* RECORD SET:
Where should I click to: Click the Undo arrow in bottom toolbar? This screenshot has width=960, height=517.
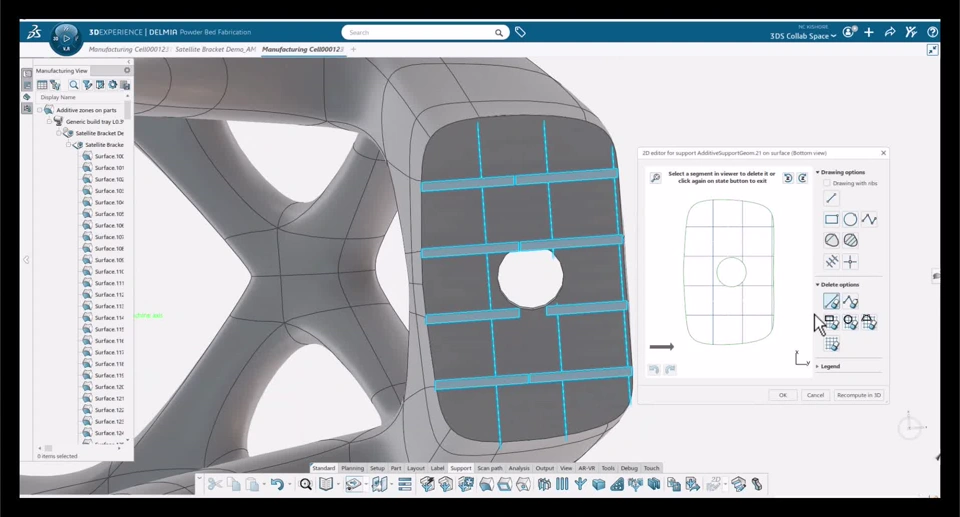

--

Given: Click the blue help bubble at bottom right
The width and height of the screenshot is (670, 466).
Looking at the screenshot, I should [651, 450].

==

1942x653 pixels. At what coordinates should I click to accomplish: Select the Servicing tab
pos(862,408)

* TASK STATEMENT:
The word "bottom" occurs on certain lines of the material; count those lines and respond with the number only.

* SOLUTION TO THE EXERCISE:
2